◆ EXERCISE PROMPT
Return the line containing "Task: Switch to the Awaiting tab" together with every later line up to the end of the records, exactly and with no pictures; return nothing else.

◆ GIVEN DATA
====
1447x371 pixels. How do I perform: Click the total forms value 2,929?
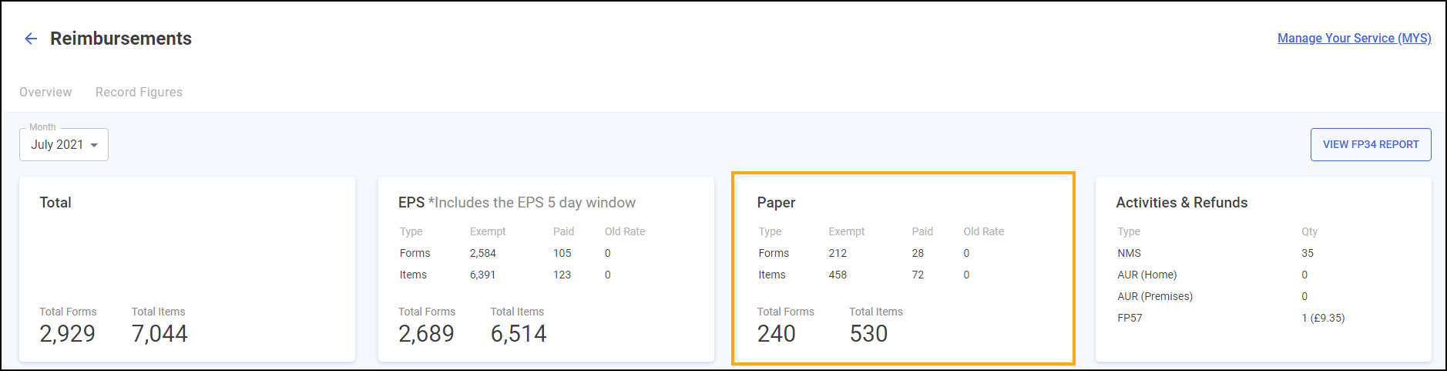click(68, 333)
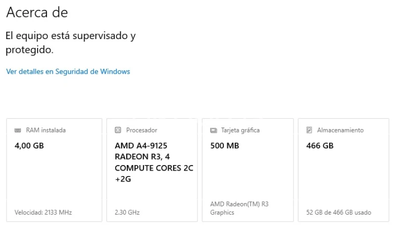396x225 pixels.
Task: Click the equipo supervisado y protegido message
Action: click(x=70, y=43)
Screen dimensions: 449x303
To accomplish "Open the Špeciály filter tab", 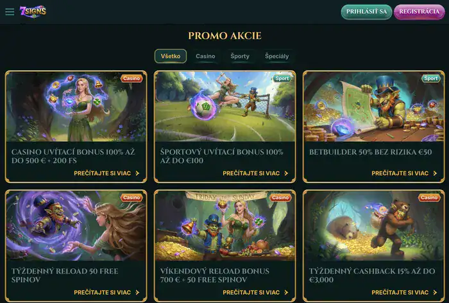I will point(277,56).
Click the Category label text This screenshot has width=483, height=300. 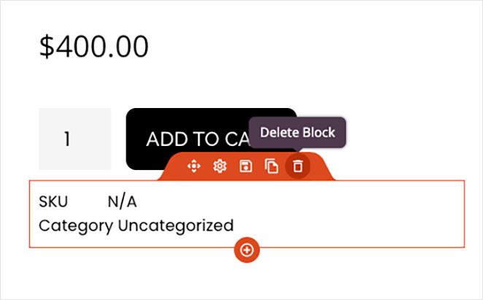click(x=76, y=226)
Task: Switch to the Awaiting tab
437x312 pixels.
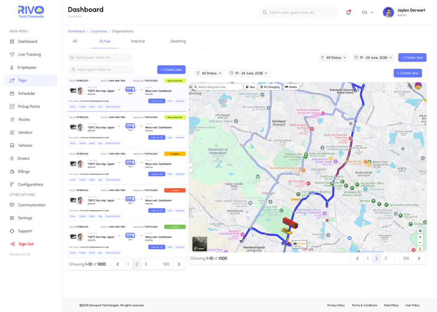Action: click(178, 41)
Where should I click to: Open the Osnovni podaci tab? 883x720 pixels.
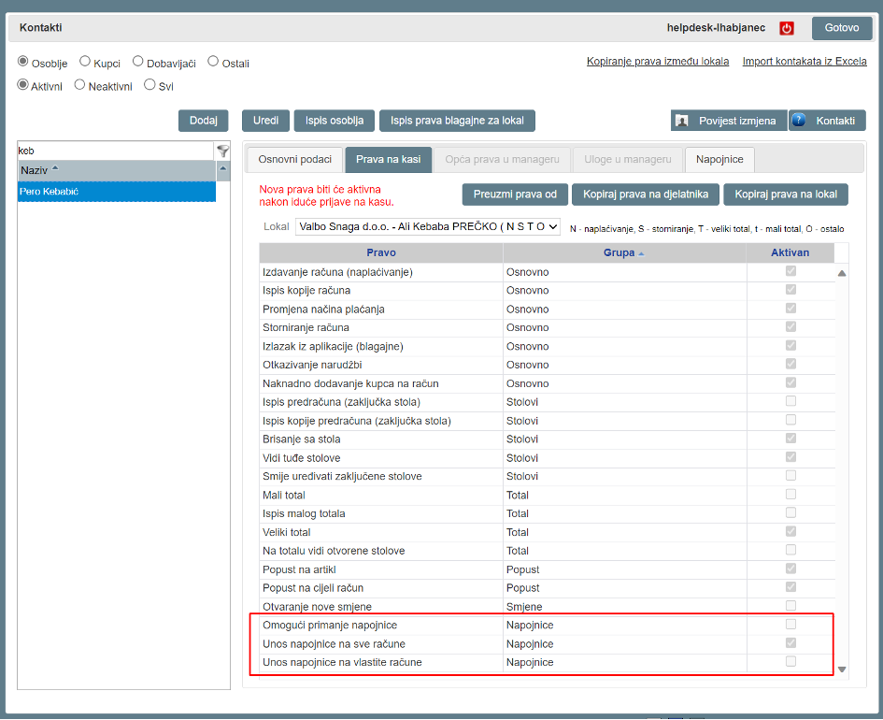[294, 160]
====
◆ WRITTEN REPLY
Task: Switch to the Awaiting tab
437x312 pixels.
Action: click(178, 41)
Where should I click to: Open the Osnovni podaci tab? 883x720 pixels.
[294, 160]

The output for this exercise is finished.